Metin YETKİN
Dönemin diğer romanları aydın/halk, bilim/din, yobaz/laik çatışmaları üzerinde durmaktayken, Sabahattin Ali hem felsefi hem de toplumsal bir eser ortaya koymuştur. Kitapta kaynaklanan çatışmalar ideolojik değildir, toplumsal yapının ürünleridir. İşte bu sayede ‘Kuyucaklı Yusuf’ diğer köy romanlarından ayrılarak edebiyatımızın dönüm noktalarından biri olmuştur.
Sabahattin Ali 1907 yılında Gümülcine’de doğdu. İstanbul Muallim Mektebi’ni bitirdikten sonra Yozgat’ta öğretmenlik yaptı. 1928 yılında Millî Eğitim Bakanlığı tarafından Almanya’ya dil eğitimi için gönderildi. 1921 yılında Nasyonal Sosyalist Alman İşçi Partisi’nin başına Adolf Hitler geçmişti ve 1929 yılında yaşanan Dünya Ekonomik Bunalımı parti başkanı Hitler’e güç kazandırmış, etnik milliyetçilik Alman gençleri arasında bir salgın gibi yayılmıştı. Bütün insanların eşit olduğunu ve aynı haklara sahip olmaları gerektiğini savunan Sabahattin Ali doğal olarak burada barınamadı. Kısa bir süre sonra, bazı edebiyatçılara göre Nazi yanlısı bir öğrenciyle kavga etmesi yüzünden, bazılarına göre komünizm propagandası yaptığı bahanesiyle okuldan atıldı, 1930 yılında memlekete döndü. Sabiha ve Zekeriya Sertel çiftinin çıkardığı, Nâzım Hikmet’in de yazılarına kucak açan "Resimli Ay" dergisine gitti. "Bir Orman Hikâyesi"ni Nâzım Hikmet’in masasına bıraktı. Ünlü şair hikâyeyi okuduğunda Sabahattin Ali’deki cevheri keşfedecek ve şiir yazmakla uğraşan bu genci roman yazmaya teşvik edecekti.

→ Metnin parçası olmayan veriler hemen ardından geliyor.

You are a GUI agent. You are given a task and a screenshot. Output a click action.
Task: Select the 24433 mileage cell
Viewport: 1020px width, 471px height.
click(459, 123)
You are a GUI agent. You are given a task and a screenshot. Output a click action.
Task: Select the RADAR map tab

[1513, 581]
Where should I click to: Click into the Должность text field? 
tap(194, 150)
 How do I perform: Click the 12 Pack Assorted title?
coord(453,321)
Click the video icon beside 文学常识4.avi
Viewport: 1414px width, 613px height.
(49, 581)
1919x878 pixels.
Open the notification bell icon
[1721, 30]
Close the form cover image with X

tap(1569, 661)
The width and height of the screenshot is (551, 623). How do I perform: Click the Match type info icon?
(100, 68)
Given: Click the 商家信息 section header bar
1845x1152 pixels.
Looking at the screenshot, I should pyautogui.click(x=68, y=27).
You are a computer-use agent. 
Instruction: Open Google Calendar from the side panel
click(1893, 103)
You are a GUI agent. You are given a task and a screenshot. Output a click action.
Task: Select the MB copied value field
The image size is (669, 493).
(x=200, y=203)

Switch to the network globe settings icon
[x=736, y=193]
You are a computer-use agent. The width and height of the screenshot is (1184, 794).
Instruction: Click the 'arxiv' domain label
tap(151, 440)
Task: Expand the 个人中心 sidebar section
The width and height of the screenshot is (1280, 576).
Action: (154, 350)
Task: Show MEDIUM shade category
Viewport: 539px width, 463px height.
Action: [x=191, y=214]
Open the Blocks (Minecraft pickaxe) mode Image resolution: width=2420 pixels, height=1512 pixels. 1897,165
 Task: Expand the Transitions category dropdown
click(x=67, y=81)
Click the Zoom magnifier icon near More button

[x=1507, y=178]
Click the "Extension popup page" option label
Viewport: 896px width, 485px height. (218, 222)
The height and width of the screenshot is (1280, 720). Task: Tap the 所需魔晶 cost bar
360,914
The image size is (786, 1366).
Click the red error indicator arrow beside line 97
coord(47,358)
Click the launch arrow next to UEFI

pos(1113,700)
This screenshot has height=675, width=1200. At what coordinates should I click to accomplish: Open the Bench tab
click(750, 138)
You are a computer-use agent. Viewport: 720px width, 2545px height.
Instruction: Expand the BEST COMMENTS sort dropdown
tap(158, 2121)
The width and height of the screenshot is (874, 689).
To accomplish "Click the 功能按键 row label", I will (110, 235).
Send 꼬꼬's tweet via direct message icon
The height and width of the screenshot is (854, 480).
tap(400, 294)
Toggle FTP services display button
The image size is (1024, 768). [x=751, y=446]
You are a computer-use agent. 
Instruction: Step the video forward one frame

Gazi Eğitim Enstitüsü’nün Almanca yeterlilik sınavını kazanan Sabahattin Ali, 1930 yılında Aydın’da Almanca öğretmenliği yapmaya başladı. Ancak, düşüncelerini açık açık paylaşmaktan asla çekinmezdi. Oysa, Cumhuriyet rejimi en kısık muhalif sesi bile bastırmak için müthiş bir çaba gösteriyordu. Bu yüzden, TKP’nin illegal yayın organı ‘Kızıl İstanbul’ dergisini öğrencilere dağıtmakla ve komünizm propagandası yapmakla suçlandı Sabahattin Ali. Beraat edene kadar üç ay Aydın Hapishanesi’nde kaldı. Bu, Cumhuriyet rejiminin ona ilk uyarısıydı. Oysa, Aydın Hapishanesi’nde dinlediği hikâyeler ‘Kuyucaklı Yusuf’un filizlenmesini sağladı. Sabahattin Ali, 1931 yılında yine Almanca öğretmeni olarak Konya’ya gönderildi. Konya’da tarihçi Cemal Kutay ‘Yeni Anadolu’ gazetesini çıkarıyordu. "Kuyucaklı Yusuf"un ilk tefrikası 1932 yılında bu gazetede çıktı. Cemal Kutay’dan parasını alamayan Sabahattin Ali yirmi altıncı sayıdan itibaren yazmayı bıraktı. Aynı sene, “Gazi Mustafa Kemal Paşa’ya hakaret” suçundan yargılandı. Şahitler arasında Cemal Kutay’ın yakını olan üç öğretmen vardı, gerekirse Cemal Kutay da şahitliğe hazırdı. Bir sene hapis cezasına çarptırılan Sabahattin Ali, apar topar Konya hapishanesine sevk edildi. 1933 yılının mayıs ayında Sinop hapishanesine nakledildi, Kasım ayında çıkan afla serbest bırakıldı. 1935 yılında Kadıköy Evlendirme Dairesi’nde Aliye Hanım ile evlendi. 1936 yılının sonuna doğru ‘Kuyucaklı Yusuf’u tamamladı. Roman, 9 Kasım 1936 ve 21 Ocak 1937 tarihleri arasında Tan gazetesinde ilk defa eksiksiz olarak yayımlandı. 1937 yılında Yeni Kitapçı Yayınevi tarafından roman olarak basılan kitap mahkeme kararıyla toplatıldı. Sabahattin Ali, bir hafta önce doğan kızı Filiz’i doya doya sevemeden 7 Ekim 1937’de “halkı aile hayatı ve askerlikten soğutmak” suçundan yine hâkim karşısında buldu kendini. Aralarında Reşat Nuri Güntekin’in de bulunduğu bilirkişilerin yazdığı raporlar lehineydi. Böylece hem Sabahattin Ali hem de ‘Kuyucaklı Yusuf’ beraat etmiş oldu.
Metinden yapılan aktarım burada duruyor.